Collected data
=== Begin Enclosure ===

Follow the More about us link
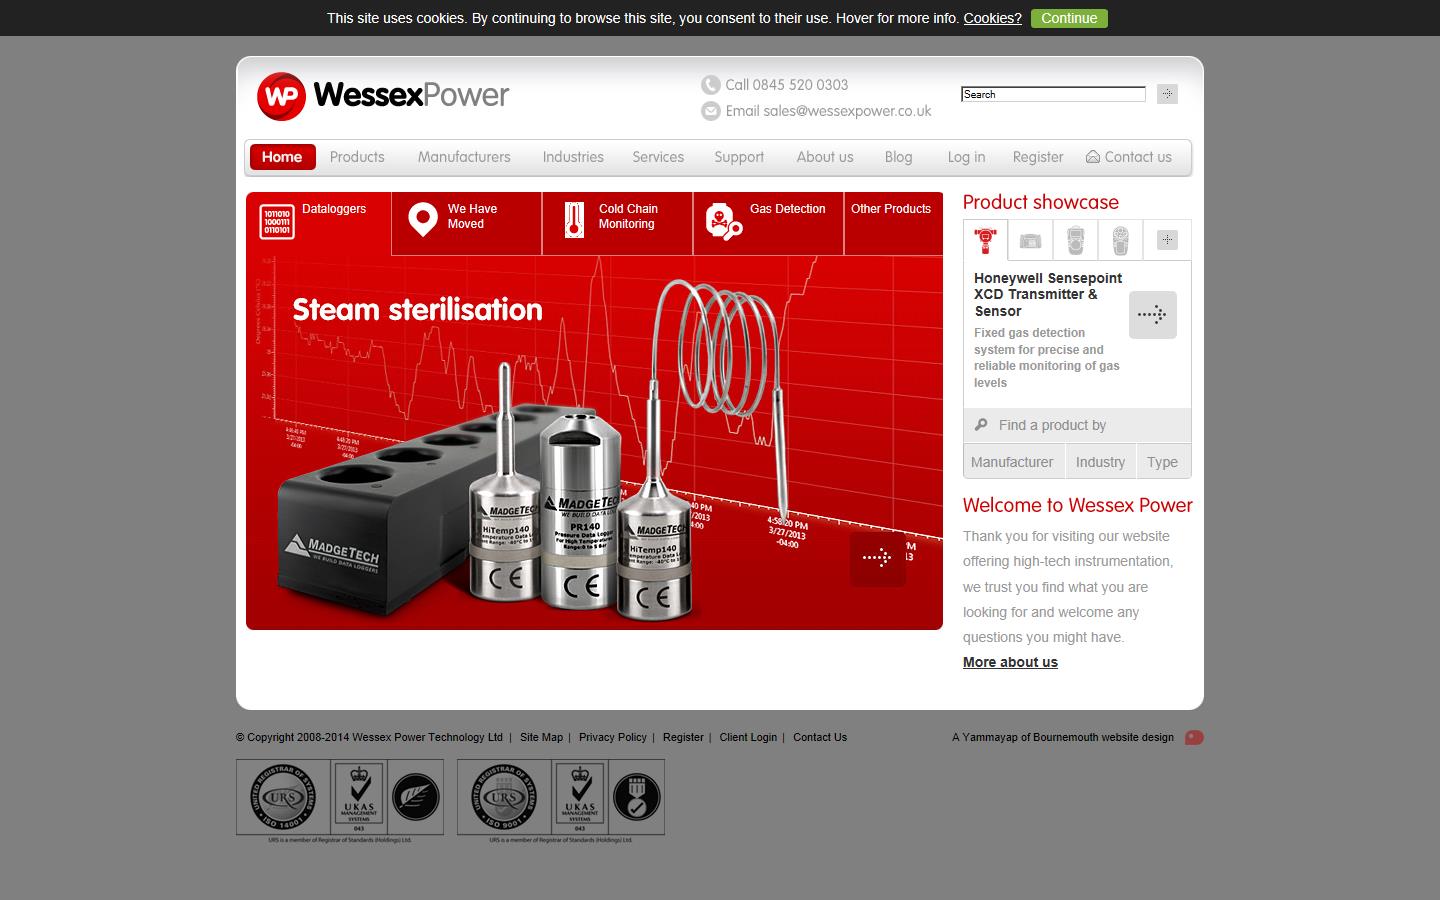The width and height of the screenshot is (1440, 900). click(1010, 662)
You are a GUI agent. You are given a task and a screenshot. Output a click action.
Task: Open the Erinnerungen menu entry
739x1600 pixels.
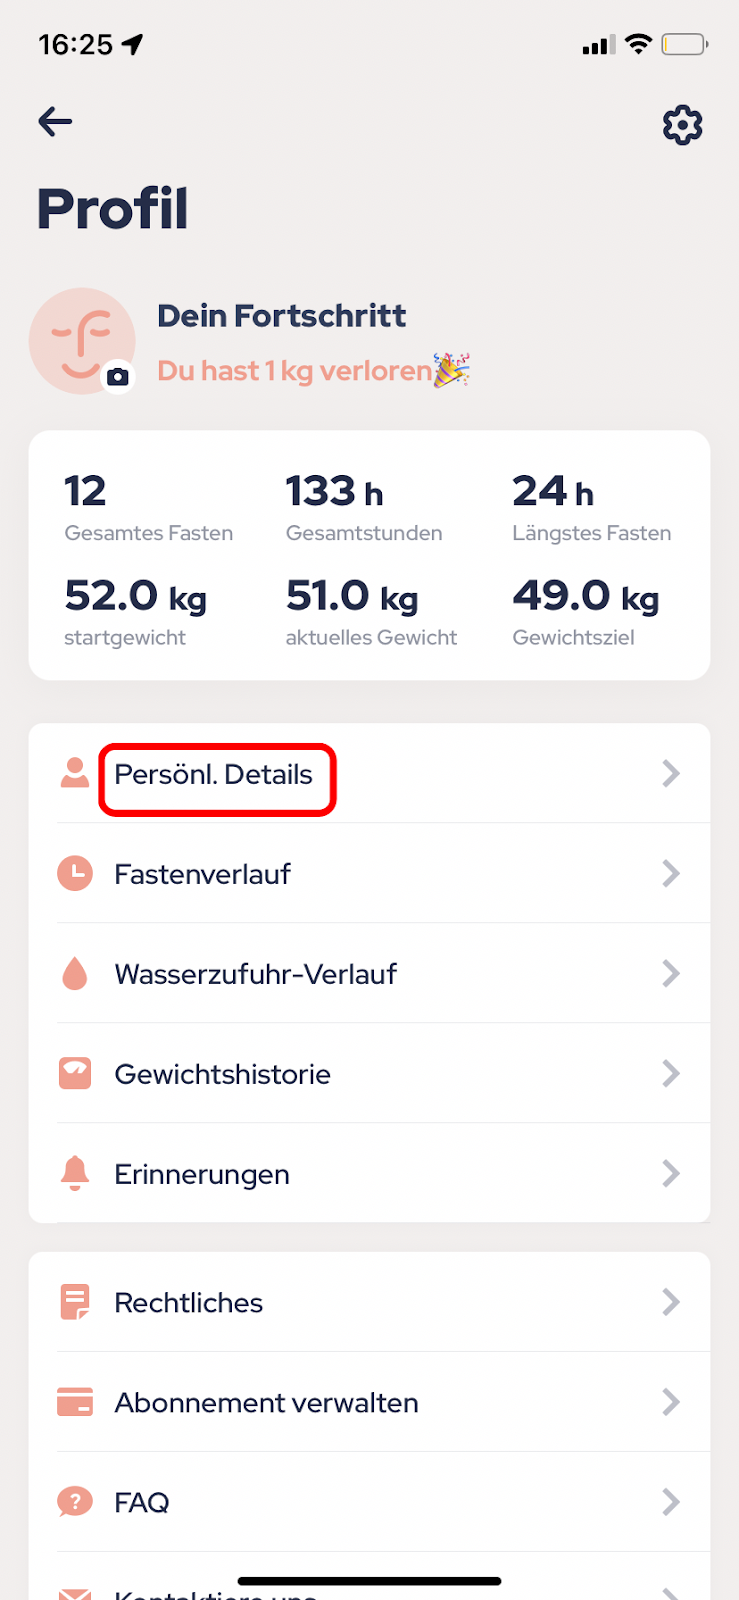click(x=369, y=1173)
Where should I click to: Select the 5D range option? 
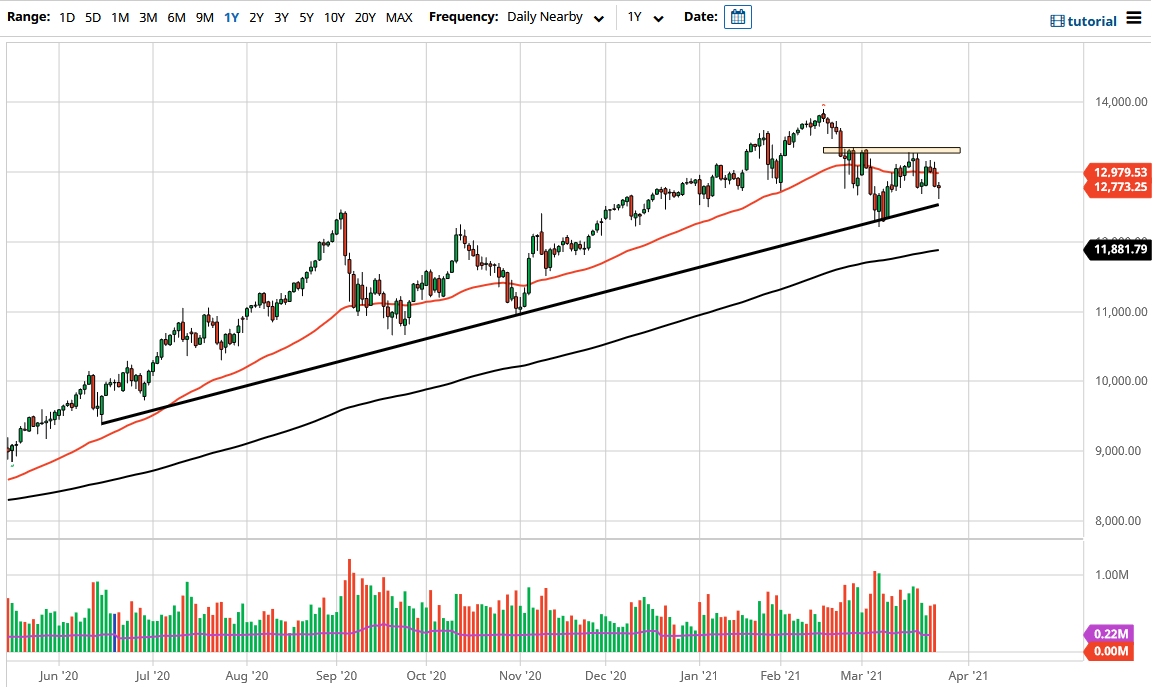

=== End Enclosure ===

§ Task description: All lines from the one containing "You are a GUI" through the final line of the records are to be retyped exactly; no other lines and no pictures are to be included.

§ Answer:
You are a GUI agent. You are given a task and a screenshot. Output a click action.
Task: Open the Erinnerungen menu entry
739x1600 pixels.
click(x=369, y=1173)
Where should I click to: Select the 5D range option? 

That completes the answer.